Blog d'Edgar Menguy, conseiller municipal de la ville de Rouen
Depuis que les négociations sur l'adhésion de la Turquie ont été ouvertes, beaucoup de remarques de mon entourage me font penser que cette décision fait l'objet d'une véritable incompréhension. Je la partage.
En effet, la logique n'est pas évidente. La majorité des peuples européens (Allemands, Italiens, Français, Autrichiens…) sont contre l’entrée de la Turquie dans l’Union européenne, et ceci avec des pourcentages sans ambiguïté, allant de 60 à 80%. Aussi, il est difficile de suivre le discours actuel de Jacques Chirac qui d’un coté demande au gouvernement d’écouter les Français et de l’autre, écarte leur volonté en validant l’ouverture de négociations en vue de l’adhésion de la Turquie. Après le vote négatif au référendum (dans lequel la question turque a pesé) voilà un bel exemple d'écoute appliquée !
Il n’est même pas prévu de plan « B » dans ces négociations avec par exemple la constitution d’un accord de partenariat renforcé. Heureusement la constitution prévoit un référendum. Mais si dans 15 ans, l’Europe des peuples dit non à la Turquie, que fait-on ?

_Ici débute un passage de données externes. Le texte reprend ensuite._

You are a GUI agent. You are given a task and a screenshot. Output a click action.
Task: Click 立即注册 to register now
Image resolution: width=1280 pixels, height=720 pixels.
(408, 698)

Le danger de ces illogismes apparents me semble résider, à court terme, dans les interrogations qu’ils peuvent susciter dans l’esprit de nos concitoyens. Une défiance accrue des électeurs dans la sincérité et la loyauté de nos dirigeants hypothéque les chances de notre sensibilité d’obtenir une majorité de gouvernement aux prochaines élections, au moment où les partis des extrêmes font le plein des voix de mécontents.